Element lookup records
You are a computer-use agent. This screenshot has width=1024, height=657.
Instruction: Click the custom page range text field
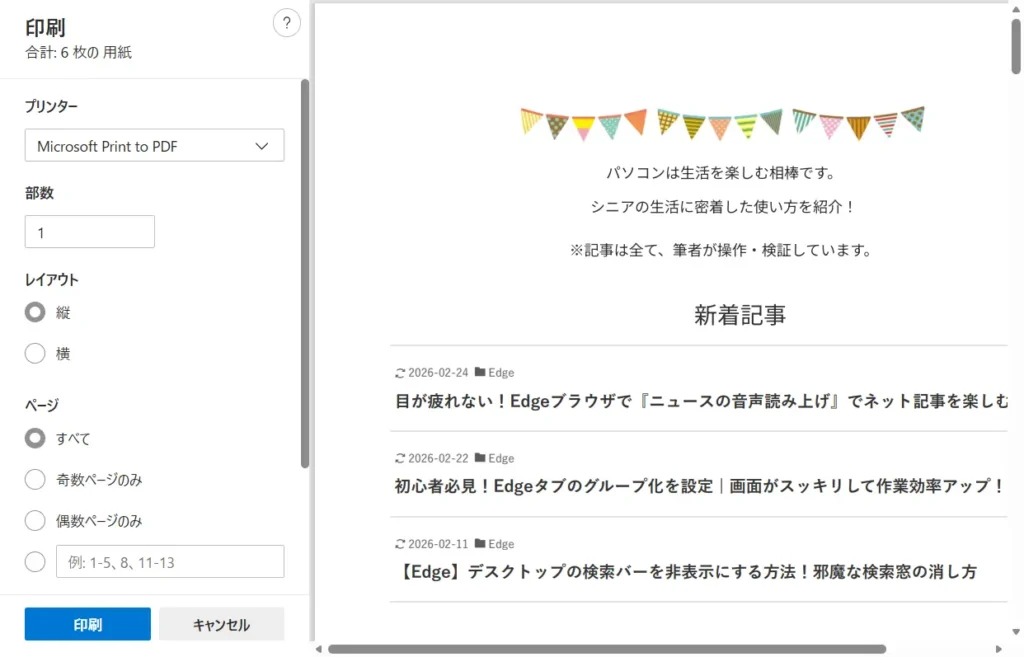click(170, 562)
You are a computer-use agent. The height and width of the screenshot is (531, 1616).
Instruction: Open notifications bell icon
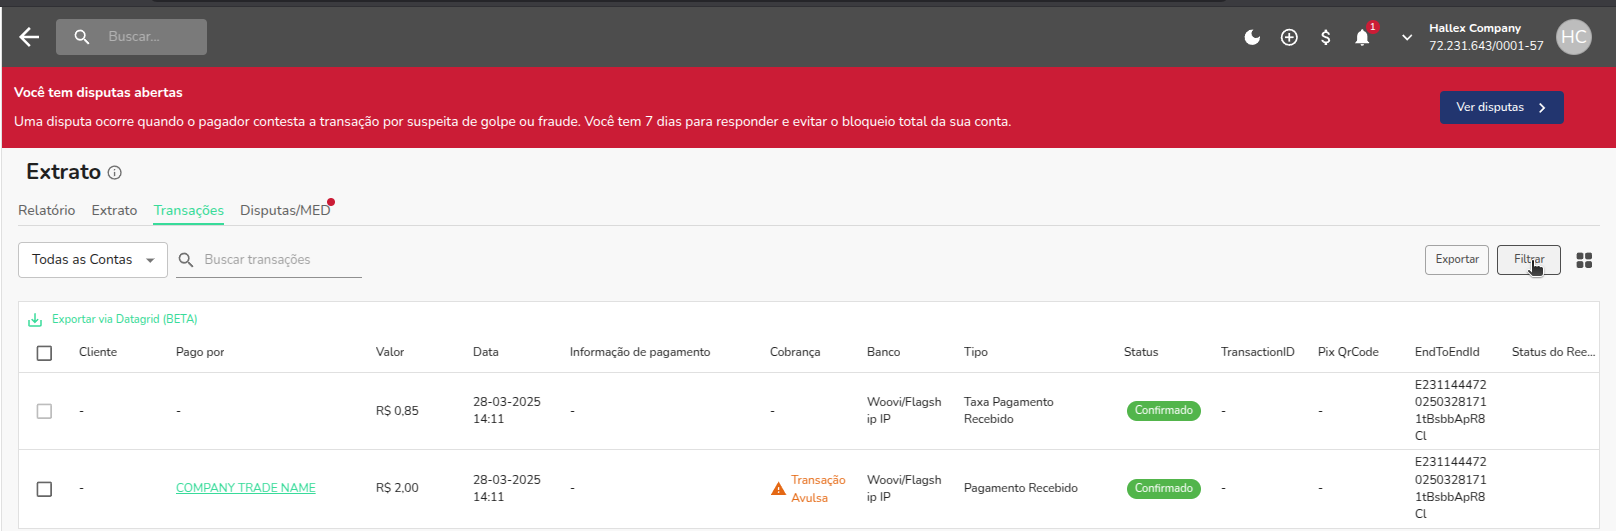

# Work to do:
Rescale the records above by reproducing every line, including the requests, with each coordinate in the answers multiplied by 1.5 and rounded to a whole number, halves rounded up. Leave the pictures out of your answer.

# Answer to the problem:
You are a computer-use agent. This screenshot has width=1024, height=657.
Instruction: Click the custom page range text field
click(255, 843)
You are a computer-use agent. The height and width of the screenshot is (531, 1616).
Instruction: Open notifications bell icon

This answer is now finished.